An MMSI number lets you transmit your position and type of distress
When connected to a Global Positioning System (GPS) the radio will transmit the caller's position and type of distress and display it as an icon on the chart plotters of boats that receive the call. The system then determines the distance and heading to the distressed vessel, thus allowing nearby boaters to assist in cases where they are closer than the U.S. Coast Guard (please follow the instructions of the U.S. Coast Guard in all emergency situations.). Additionally, MMSI numbers allow boaters to connect directly to other boaters and marine assistance dispatchers with DSC-VHF radios, which will decrease the amount of traffic on commonly used radio channels.
When installed in your DSC-VHF radio, MMSI numbers can be used by the U.S. Coast Guard for search and rescue purposes within Rescue21 service areas.
If you plan to operate on International waters outside the United States, you must get your MMSI number through the FCC.
Why do I need an MMSI number?
Every fixed mount VHF radio manufactured after 1999 has digital selective calling (DSC) capability. DSC-VHF radios require the implementation of a new system of identification called the Maritime Mobile Service Identity (MMSI) numbers in order to take advantage of their full capabilities.
An MMSI number functions much like a phone number and allows boaters with DSC-VHF radios to make a touch-of-a-button emergency call that automatically transmits vital information to all other DSC-VHF radios within the caller's area.

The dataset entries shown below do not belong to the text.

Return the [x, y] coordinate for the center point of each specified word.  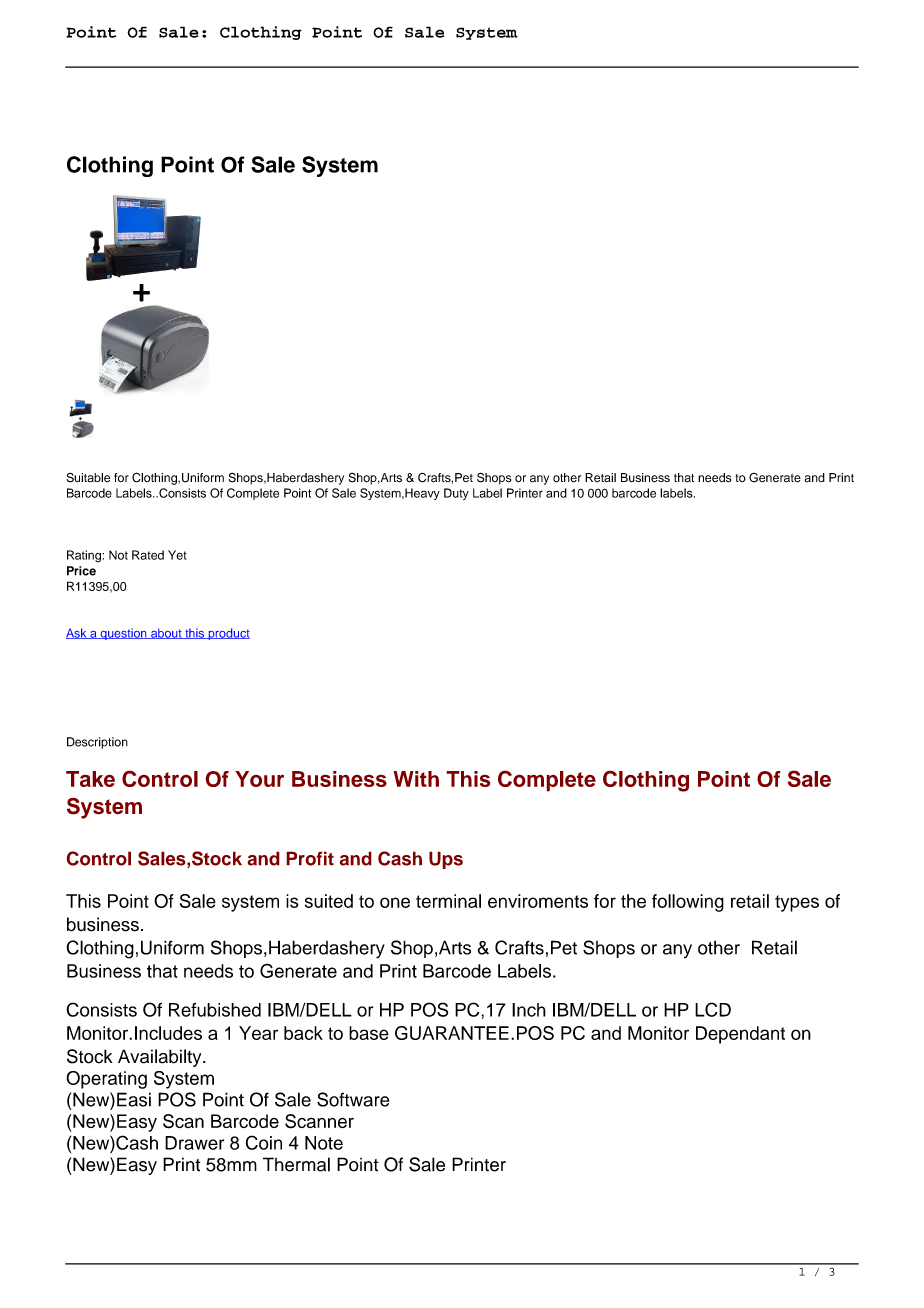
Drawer [194, 1143]
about [166, 633]
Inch [529, 1010]
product [228, 634]
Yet [177, 555]
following [688, 903]
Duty [456, 494]
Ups [446, 860]
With [416, 779]
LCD [713, 1009]
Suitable [88, 478]
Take [90, 779]
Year [258, 1033]
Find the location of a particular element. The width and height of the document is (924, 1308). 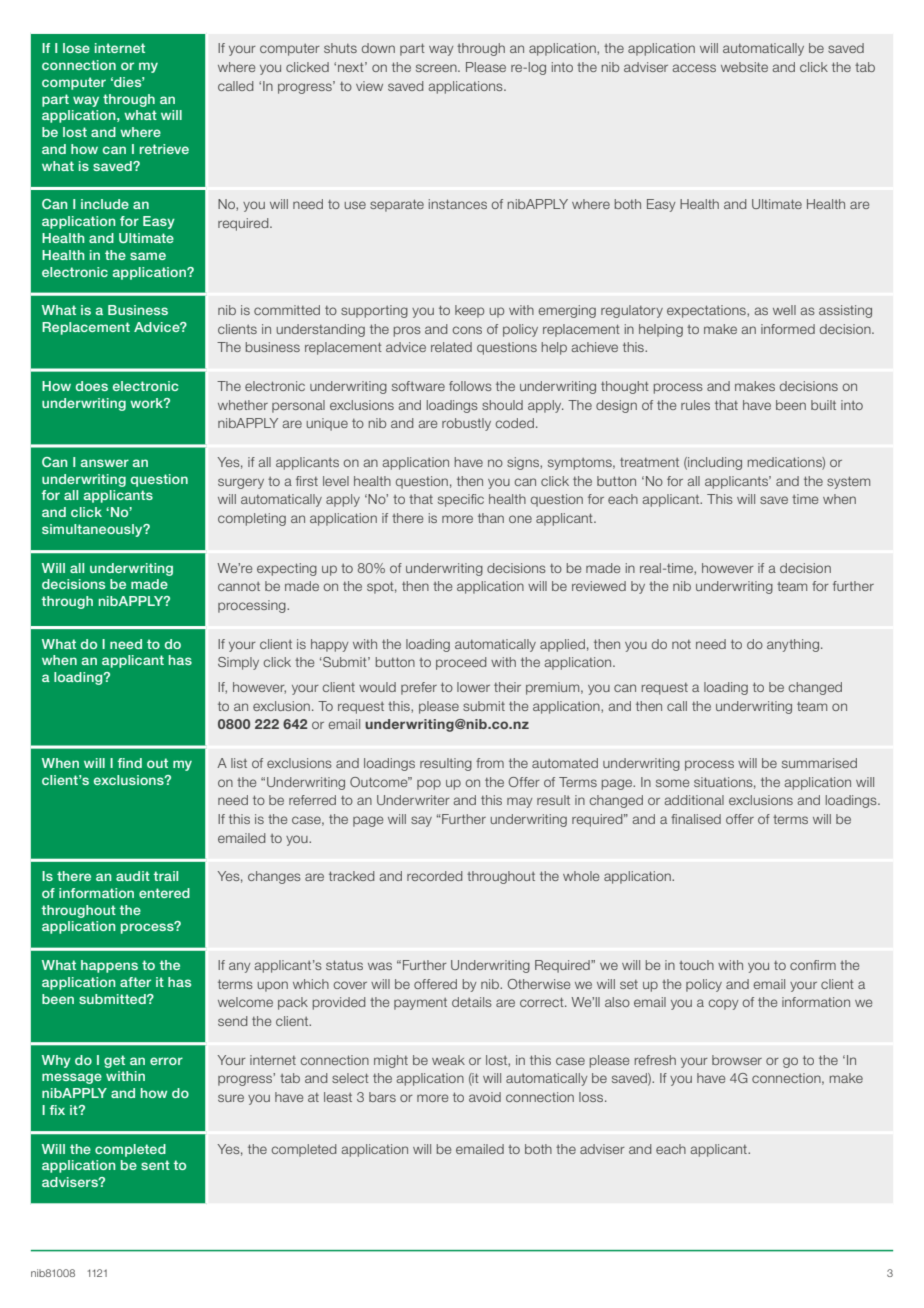

rules is located at coordinates (695, 405).
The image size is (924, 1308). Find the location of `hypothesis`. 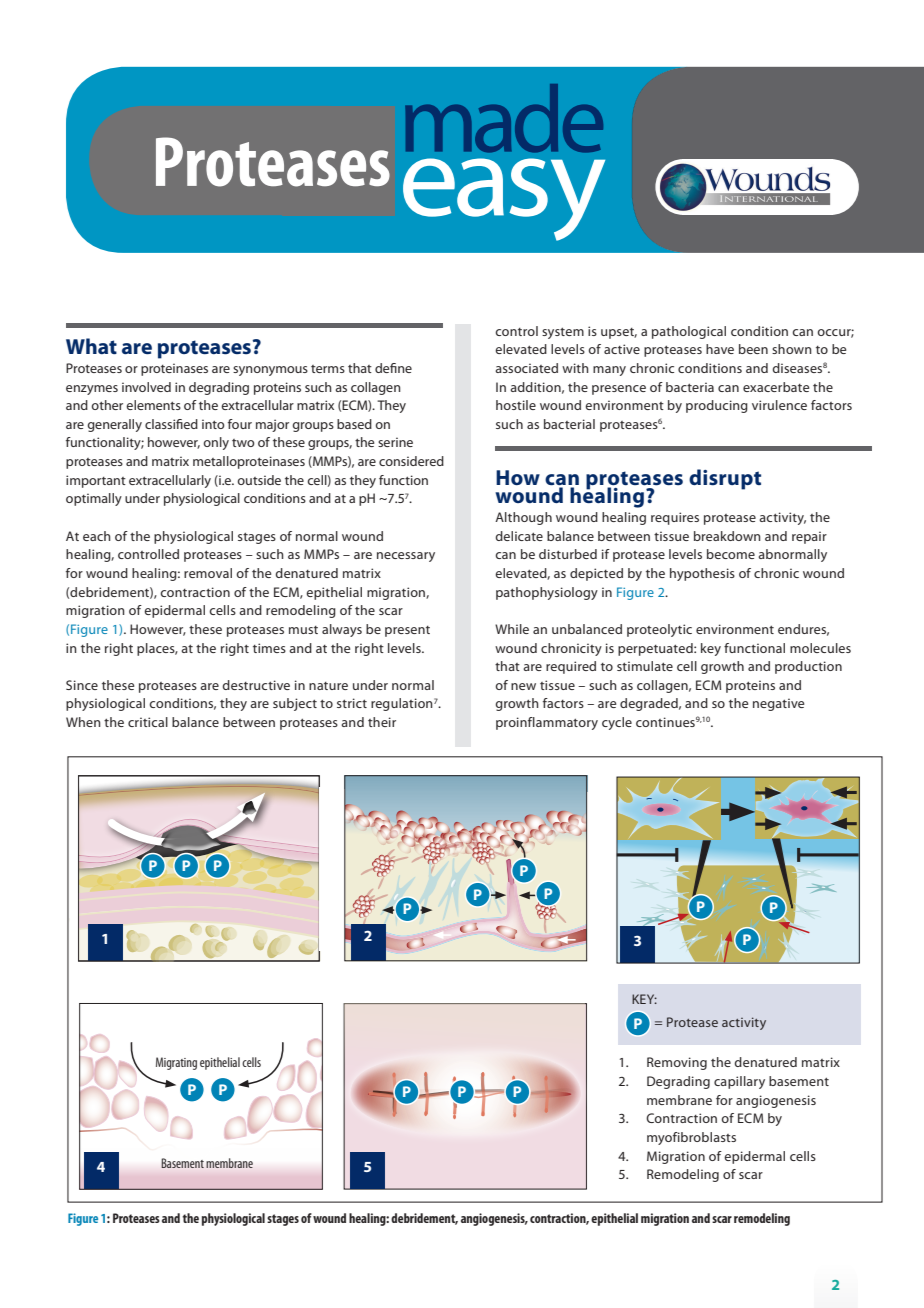

hypothesis is located at coordinates (702, 574).
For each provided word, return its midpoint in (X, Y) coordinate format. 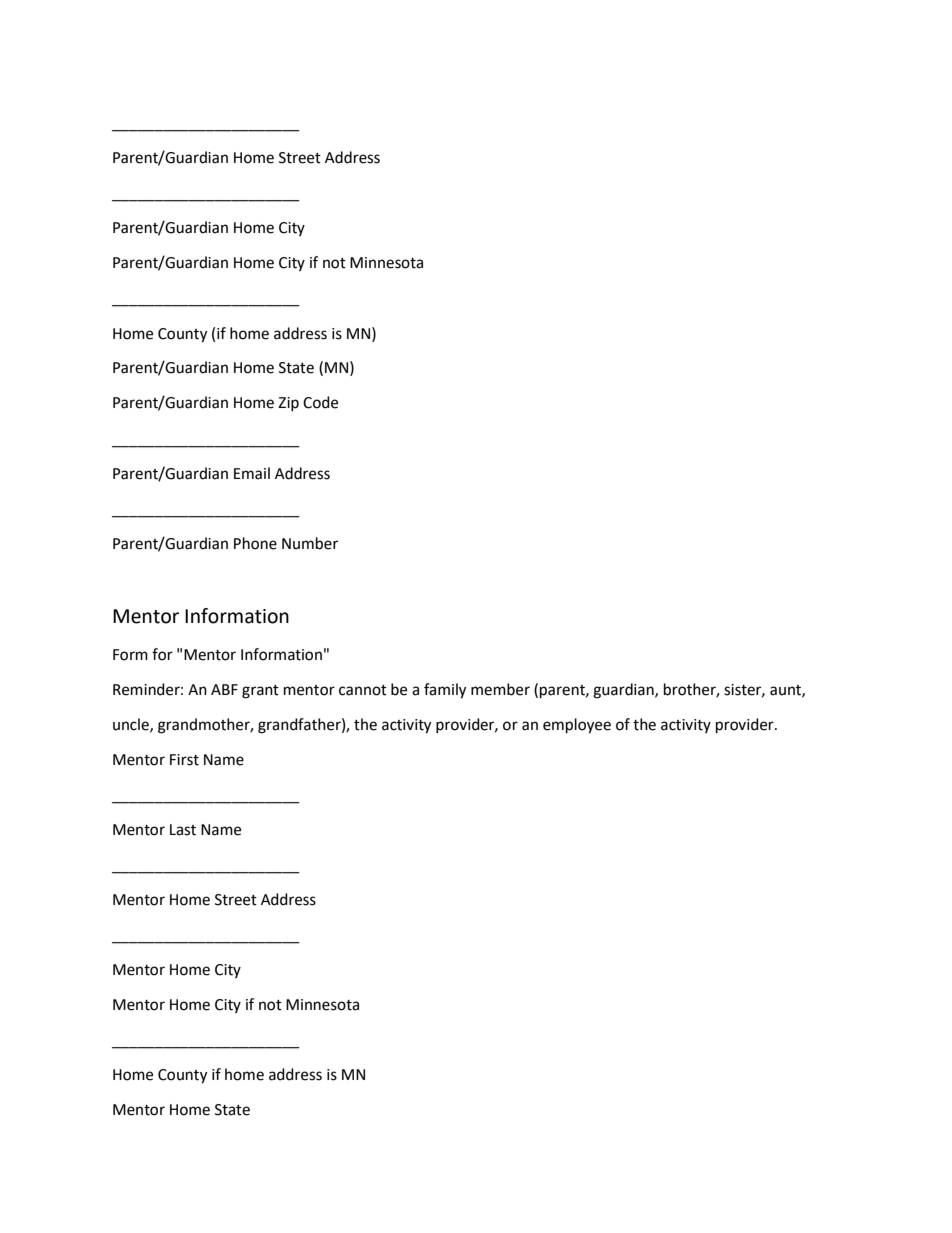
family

Note: Federal users can obtain MMSI assignments from their agency radio spectrum management office in accordance with Section 6.6 of the NTIA Manual. Official DHS and U.S. Coast Guard users can obtain an MMSI through Commandant (CG-652) in accordance with Commandant Instruction M2000.3D, Section 11.D. U.S. Coast Auxiliary surface vessel operators should request assignment of MMSIs using the same method as for a U.S. Non-Federal user.